[ASSIGNMENT]:
From the data below, return only the lines from the one with "This screenshot has height=475, width=352." through the one with "Click the Saatchi Art circular logo", exact and inclusive, with pictures left out.

[MATERIAL TO PROCESS]:

··········

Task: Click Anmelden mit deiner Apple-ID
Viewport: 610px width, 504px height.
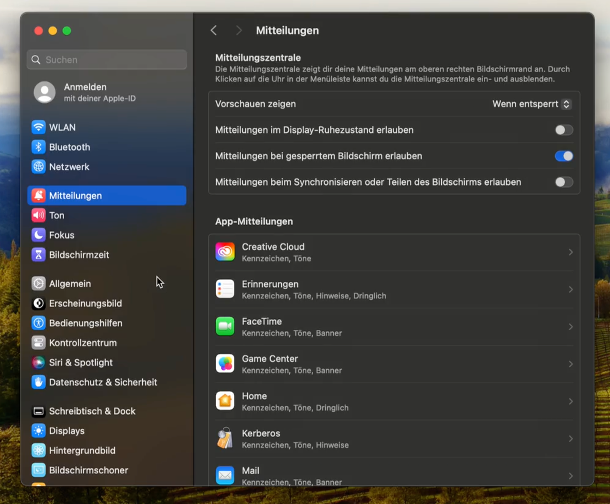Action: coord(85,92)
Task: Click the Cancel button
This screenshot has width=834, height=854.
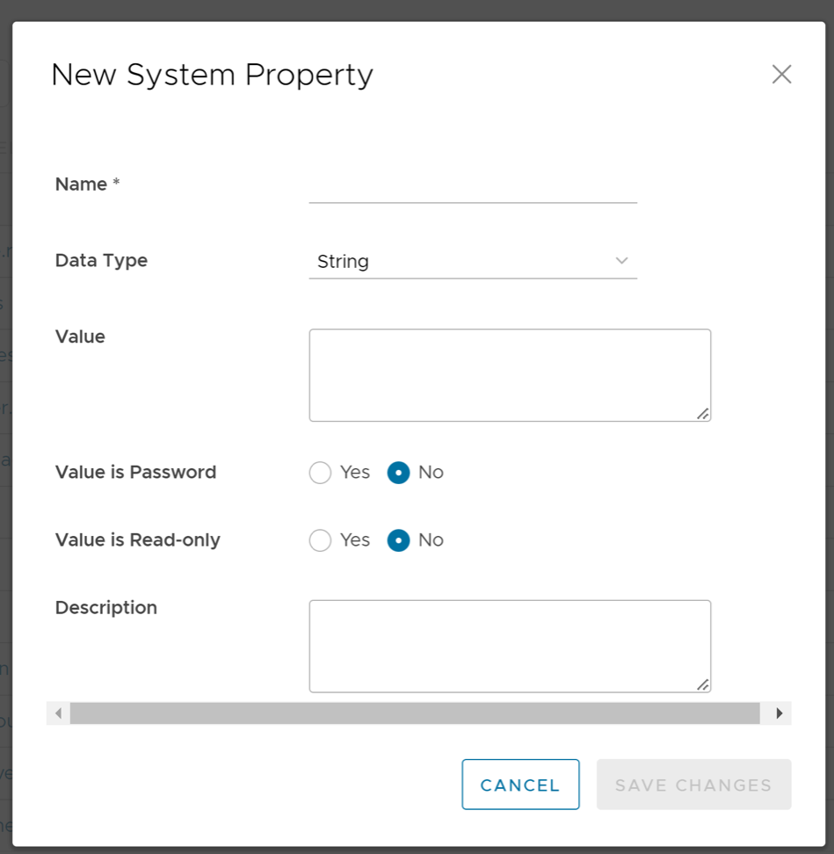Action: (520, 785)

··········

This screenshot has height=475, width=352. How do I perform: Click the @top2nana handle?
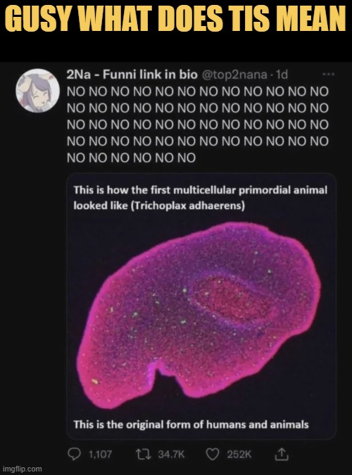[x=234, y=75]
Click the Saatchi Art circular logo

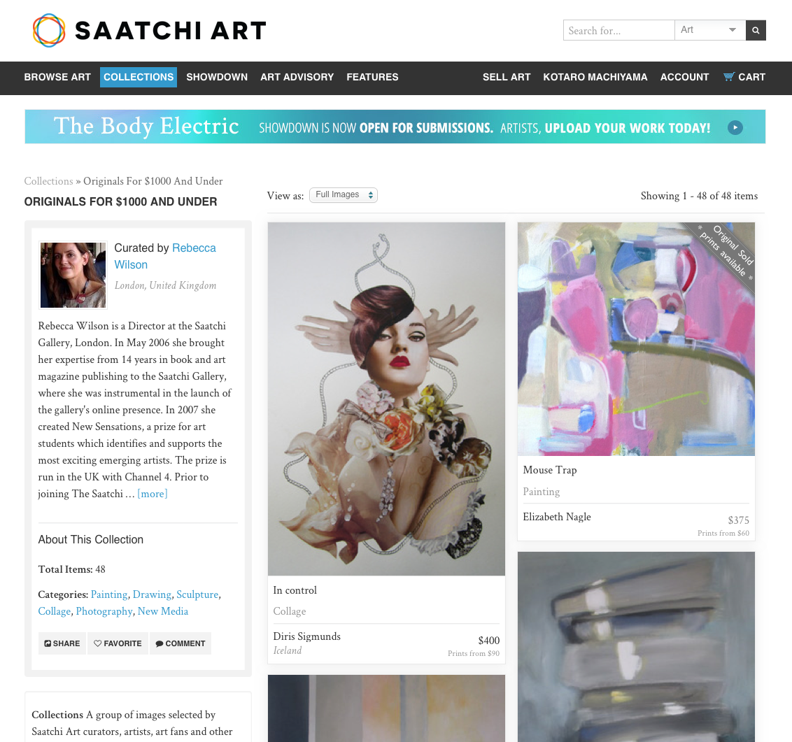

··········

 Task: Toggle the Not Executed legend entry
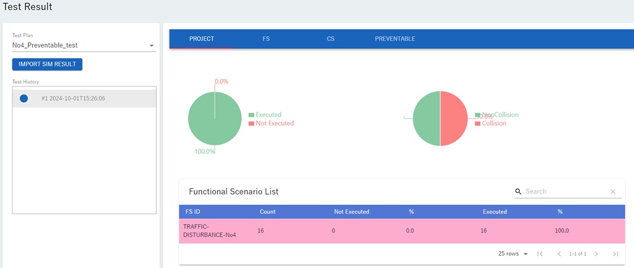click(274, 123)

··········

[RESPONSE TO THIS TASK]:
This screenshot has height=475, width=352. How do I perform: Click the @top2nana handle?
[x=234, y=75]
Click the Saatchi Art circular logo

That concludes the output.